Castigo
Por sugestão(encomenda) de Plabo Sánchez, espanhol, de Sevilha, comecei a desenhar o violonista flamenco Paco de Lucía, o qual tenho, como quase todo mundo que gosto de violão, uma admiração profunda por seu estilo de acariciar as cordas de sua guitarra, que ainda hoje ressoam estrada afora.
Antes mesmo dos primeiros traços sobre a pálida folha de papel que se expunha imóvel, como quem esperando e pedindo de mim algo que a tornasse útil, viva de serventia ímpar. Como num abracadabra, abriu-se uma pequena gaveta de minha parca e rala memória, uma bem empoeirada lembrança, que imobilizada adormecia gastada pelo tempo e desuso, é certo, que às vezes, e até quase frequente e, principalmente quando ouço Raimundo Fagner ela vem à toa, mas não com essa ênfase, impulsiva, sem controle. É engraçado, mas, no dia nos sentimos de outro planeta, e talvez, os outros acharam isso mesmo.

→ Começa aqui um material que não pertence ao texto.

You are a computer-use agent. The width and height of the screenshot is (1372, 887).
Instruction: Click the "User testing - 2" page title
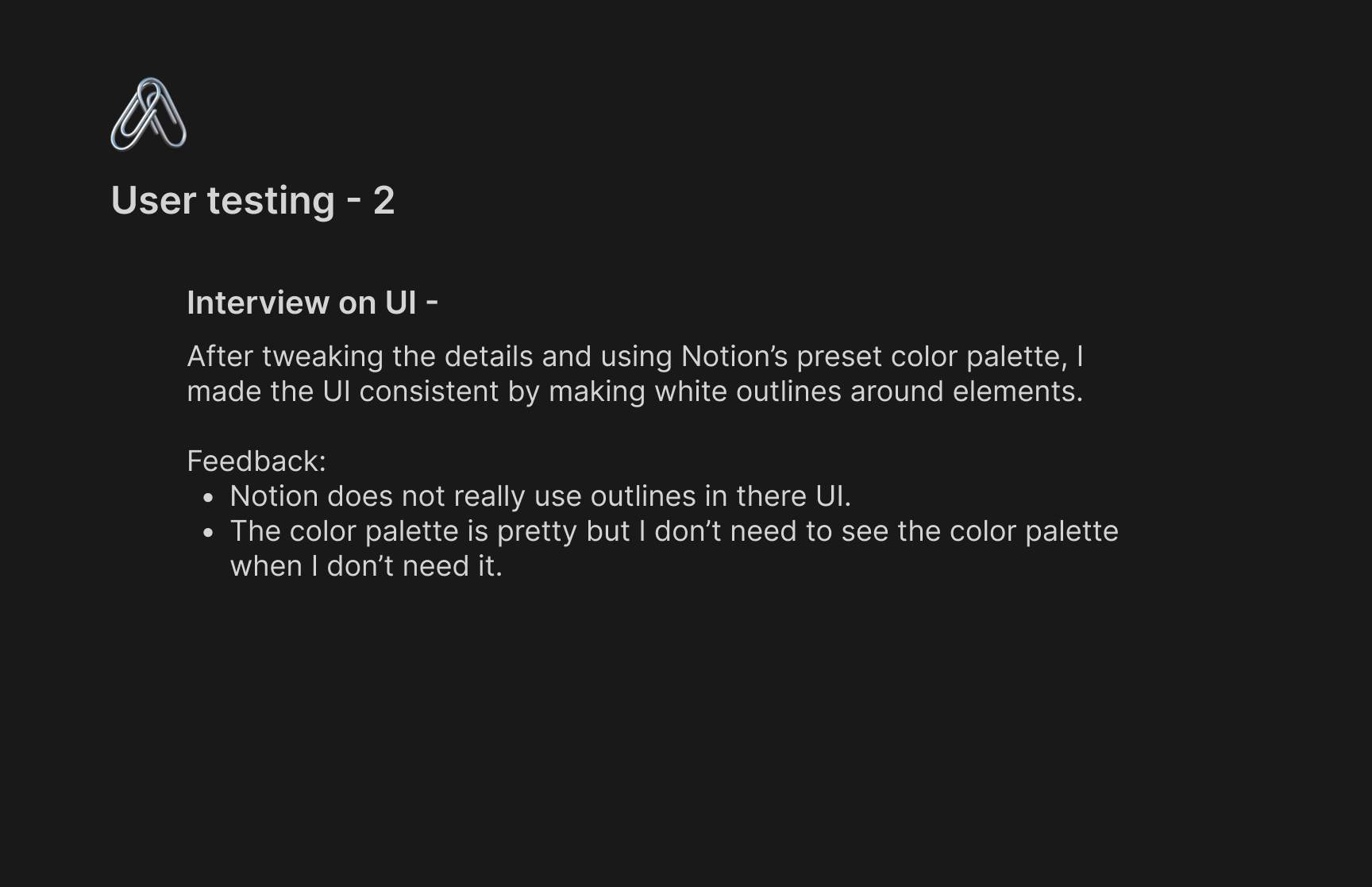pos(252,200)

Finalzinho dos anos 80, precisamente em 88, fomos convidados, eu e Maria para trabalharmos no jornal e Tv Rio Branco (AC) e, por motivos que não vou dizer, Socorro não quis ir de avião, aliás, que ela não nos ouça, digo: pura matutice. Logo, nos empoleiramos em um ônibus, lá pelas tantas, talvez pelo 5º dia de viagem, por Goiás, não lembro bem, mas por ali, pelo Centro-Oeste, nossos ouvidos sofriam e surdos já eram de tanto ouvir música sertaneja. Nos cantos dos olhos de Maria escorriam água sempre que Xitãozinho/Xoxoró ou Zezé de Camargo/Luciano abriam a boca, e não era de alegria não, é que os olhos dela também não conseguiam mais escutar os gasguitos.
Comovido, peguei uma fita cassete gravada lá Disco Fitas com Carlinhos, me dirigi até o motorista lhe pedi para botar no seu RoadStar, gentilmente ele o fez, segundo após o play, Fagner e Paco de Lucía começaram a cantar “Verde que te quero verde”, um mórbido silêncio de milésimo de segundos, se apoderou do ônibus seguido de uma vaia e uns “tira isso daí, que coisa ruim, ô música choca…”, apressadamente dei meia volta à nossa poltrona, devidamente bem acompanhado dos artistas guardados e seguros na Basf. De sorriso amarelo compulsoriamente estampado no rosto sentei para consolar os olhos de Maria e meus doídos ouvidos. O resto da viagem foi sob a mesma e torturante trilha sonora, por castigo, creio eu.